DIRECTION 1:
In the passage about the Liège social economy meeting, which body organized the event?
DIRECTION 2:
State whether each statement below agrees with the passage about the Liège social economy meeting, answering yes or no and quoting the deciding words: (a) The meeting took place over two days in February. (b) The event was co-constructed at the request of the Flemish government. (c) The earlier European Conference was held in San Sebastián.

TEXT TO READ:
--- BEGIN ---

The Congress Palace in the city of Liège (Belgium) hosted a new European Social Economy Meeting on February 12th and 13th, organized by the 2024 Belgian Presidency of the EU Council. The three Belgian regions of Wallonia, Flanders and Brussels joined forces to present a broad overview and offer participants the best possible experience. The event was co-constructed with the Belgian regional administrations, stakeholders, and experts, including CIRIEC International and CIRIEC Belgium, at the request of the Walloon government.

Representative organizations of the social economy, political figures, institutional leaders, university professors, scientists, and other stakeholders discussed at the conference the role of the social economy in inclusive, green, and digital transitions, with the aim of building a more social and sustainable Europe.

The event was held under the title ‘The social economy at the core of transitions’ and followed on from the European Conference held last November in San Sebastián, organized by the Ministry of Labour and Social Economy of the Government of Spain.

--- END ---

RECORDS PROVIDED:
--- BEGIN ---

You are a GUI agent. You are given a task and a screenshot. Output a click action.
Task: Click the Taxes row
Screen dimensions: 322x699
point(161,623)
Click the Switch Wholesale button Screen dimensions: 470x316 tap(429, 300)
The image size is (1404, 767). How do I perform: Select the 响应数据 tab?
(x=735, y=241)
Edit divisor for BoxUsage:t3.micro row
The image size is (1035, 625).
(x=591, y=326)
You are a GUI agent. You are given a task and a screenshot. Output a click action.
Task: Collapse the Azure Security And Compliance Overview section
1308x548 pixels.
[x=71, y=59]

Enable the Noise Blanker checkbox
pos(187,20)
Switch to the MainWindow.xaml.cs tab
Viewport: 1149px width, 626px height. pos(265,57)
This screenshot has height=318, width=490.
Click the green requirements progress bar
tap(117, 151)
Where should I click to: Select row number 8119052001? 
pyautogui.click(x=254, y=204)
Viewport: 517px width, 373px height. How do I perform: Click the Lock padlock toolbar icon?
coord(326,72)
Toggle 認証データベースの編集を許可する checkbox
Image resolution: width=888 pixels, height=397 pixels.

--- END ---

EXERCISE SOLUTION 1:
The 2024 Belgian Presidency of the EU Council.

EXERCISE SOLUTION 2:
(a) Yes: "on February 12th and 13th"
(b) No: "at the request of the Walloon government"
(c) Yes: "the European Conference held last November in San Sebastián"